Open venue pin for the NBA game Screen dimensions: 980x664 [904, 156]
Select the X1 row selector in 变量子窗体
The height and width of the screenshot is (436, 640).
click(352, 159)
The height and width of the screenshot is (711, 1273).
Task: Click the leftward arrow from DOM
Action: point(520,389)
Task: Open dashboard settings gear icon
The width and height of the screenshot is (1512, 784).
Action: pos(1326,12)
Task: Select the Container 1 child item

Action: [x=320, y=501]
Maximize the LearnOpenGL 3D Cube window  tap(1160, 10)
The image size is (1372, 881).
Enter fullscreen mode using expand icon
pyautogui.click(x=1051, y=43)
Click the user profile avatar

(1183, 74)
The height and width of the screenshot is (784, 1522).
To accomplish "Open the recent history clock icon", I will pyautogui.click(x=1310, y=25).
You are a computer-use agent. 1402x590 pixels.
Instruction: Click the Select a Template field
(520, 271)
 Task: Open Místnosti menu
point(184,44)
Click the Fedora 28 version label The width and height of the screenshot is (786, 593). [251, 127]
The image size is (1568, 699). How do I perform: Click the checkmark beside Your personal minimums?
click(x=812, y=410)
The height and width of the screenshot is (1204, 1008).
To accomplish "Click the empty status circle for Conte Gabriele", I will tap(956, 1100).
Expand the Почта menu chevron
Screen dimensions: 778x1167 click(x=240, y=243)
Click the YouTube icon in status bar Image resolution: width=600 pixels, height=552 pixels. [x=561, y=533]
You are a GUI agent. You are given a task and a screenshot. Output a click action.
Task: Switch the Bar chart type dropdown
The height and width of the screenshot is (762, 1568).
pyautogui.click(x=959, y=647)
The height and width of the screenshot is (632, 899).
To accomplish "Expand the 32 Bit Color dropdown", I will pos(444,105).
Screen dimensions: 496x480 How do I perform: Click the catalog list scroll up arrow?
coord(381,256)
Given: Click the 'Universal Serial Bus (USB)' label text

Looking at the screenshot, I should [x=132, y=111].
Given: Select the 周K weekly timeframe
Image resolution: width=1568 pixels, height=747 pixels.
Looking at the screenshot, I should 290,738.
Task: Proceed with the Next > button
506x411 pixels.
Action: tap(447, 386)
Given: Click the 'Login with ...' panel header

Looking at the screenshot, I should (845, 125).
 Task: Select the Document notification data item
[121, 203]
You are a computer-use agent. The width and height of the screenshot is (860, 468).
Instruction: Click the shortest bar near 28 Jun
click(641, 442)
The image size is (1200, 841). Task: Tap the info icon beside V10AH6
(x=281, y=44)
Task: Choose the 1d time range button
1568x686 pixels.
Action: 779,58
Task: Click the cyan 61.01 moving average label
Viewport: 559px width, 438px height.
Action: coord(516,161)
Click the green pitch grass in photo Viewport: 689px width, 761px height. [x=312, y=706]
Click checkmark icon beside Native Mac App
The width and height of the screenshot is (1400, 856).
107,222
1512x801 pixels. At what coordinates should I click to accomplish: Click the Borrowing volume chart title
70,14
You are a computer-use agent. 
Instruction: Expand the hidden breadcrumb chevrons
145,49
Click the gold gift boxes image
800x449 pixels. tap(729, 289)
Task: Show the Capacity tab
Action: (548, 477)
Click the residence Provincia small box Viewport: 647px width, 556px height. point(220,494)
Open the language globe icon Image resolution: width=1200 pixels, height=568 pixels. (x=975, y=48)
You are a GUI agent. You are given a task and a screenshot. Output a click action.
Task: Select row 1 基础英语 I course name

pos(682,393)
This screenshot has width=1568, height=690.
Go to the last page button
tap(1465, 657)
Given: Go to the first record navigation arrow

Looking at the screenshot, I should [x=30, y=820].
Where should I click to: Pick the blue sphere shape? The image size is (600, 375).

◆ The request ◆
Put every line of the material above into a JSON list of strings, one string per line, leaving out blank lines.

◆ In response ◆
[
  "Open venue pin for the NBA game Screen dimensions: 980x664 [904, 156]",
  "Select the X1 row selector in 变量子窗体",
  "The height and width of the screenshot is (436, 640).",
  "click(352, 159)",
  "The height and width of the screenshot is (711, 1273).",
  "Task: Click the leftward arrow from DOM",
  "Action: point(520,389)",
  "Task: Open dashboard settings gear icon",
  "The width and height of the screenshot is (1512, 784).",
  "Action: pos(1326,12)",
  "Task: Select the Container 1 child item",
  "Action: [x=320, y=501]",
  "Maximize the LearnOpenGL 3D Cube window  tap(1160, 10)",
  "The image size is (1372, 881).",
  "Enter fullscreen mode using expand icon",
  "pyautogui.click(x=1051, y=43)",
  "Click the user profile avatar",
  "(1183, 74)",
  "The height and width of the screenshot is (784, 1522).",
  "To accomplish \"Open the recent history clock icon\", I will pyautogui.click(x=1310, y=25).",
  "You are a computer-use agent. 1402x590 pixels.",
  "Instruction: Click the Select a Template field",
  "(520, 271)",
  " Task: Open Místnosti menu",
  "point(184,44)",
  "Click the Fedora 28 version label The width and height of the screenshot is (786, 593). [251, 127]",
  "The image size is (1568, 699). How do I perform: Click the checkmark beside Your personal minimums?",
  "click(x=812, y=410)",
  "The height and width of the screenshot is (1204, 1008).",
  "To accomplish \"Click the empty status circle for Conte Gabriele\", I will tap(956, 1100).",
  "Expand the Почта menu chevron",
  "Screen dimensions: 778x1167 click(x=240, y=243)",
  "Click the YouTube icon in status bar Image resolution: width=600 pixels, height=552 pixels. [x=561, y=533]",
  "You are a GUI agent. You are given a task and a screenshot. Output a click action.",
  "Task: Switch the Bar chart type dropdown",
  "The height and width of the screenshot is (762, 1568).",
  "pyautogui.click(x=959, y=647)",
  "The height and width of the screenshot is (632, 899).",
  "To accomplish \"Expand the 32 Bit Color dropdown\", I will pos(444,105).",
  "Screen dimensions: 496x480 How do I perform: Click the catalog list scroll up arrow?",
  "coord(381,256)",
  "Given: Click the 'Universal Serial Bus (USB)' label text",
  "Looking at the screenshot, I should [x=132, y=111].",
  "Given: Select the 周K weekly timeframe",
  "Image resolution: width=1568 pixels, height=747 pixels.",
  "Looking at the screenshot, I should 290,738.",
  "Task: Proceed with the Next > button",
  "506x411 pixels.",
  "Action: tap(447, 386)",
  "Given: Click the 'Login with ...' panel header",
  "Looking at the screenshot, I should (845, 125).",
  " Task: Select the Document notification data item",
  "[121, 203]",
  "You are a computer-use agent. The width and height of the screenshot is (860, 468).",
  "Instruction: Click the shortest bar near 28 Jun",
  "click(641, 442)",
  "The image size is (1200, 841). Task: Tap the info icon beside V10AH6",
  "(x=281, y=44)",
  "Task: Choose the 1d time range button",
  "1568x686 pixels.",
  "Action: 779,58",
  "Task: Click the cyan 61.01 moving average label",
  "Viewport: 559px width, 438px height.",
  "Action: coord(516,161)",
  "Click the green pitch grass in photo Viewport: 689px width, 761px height. [x=312, y=706]",
  "Click checkmark icon beside Native Mac App",
  "The width and height of the screenshot is (1400, 856).",
  "107,222",
  "1512x801 pixels. At what coordinates should I click to accomplish: Click the Borrowing volume chart title",
  "70,14",
  "You are a computer-use agent. ",
  "Instruction: Expand the hidden breadcrumb chevrons",
  "145,49",
  "Click the gold gift boxes image",
  "800x449 pixels. tap(729, 289)",
  "Task: Show the Capacity tab",
  "Action: (548, 477)",
  "Click the residence Provincia small box Viewport: 647px width, 556px height. point(220,494)",
  "Open the language globe icon Image resolution: width=1200 pixels, height=568 pixels. (x=975, y=48)",
  "You are a GUI agent. You are given a task and a screenshot. Output a click action.",
  "Task: Select row 1 基础英语 I course name",
  "pos(682,393)",
  "This screenshot has width=1568, height=690.",
  "Go to the last page button",
  "tap(1465, 657)",
  "Given: Go to the first record navigation arrow",
  "Looking at the screenshot, I should [x=30, y=820].",
  "Where should I click to: Pick the blue sphere shape? The image size is (600, 375)."
]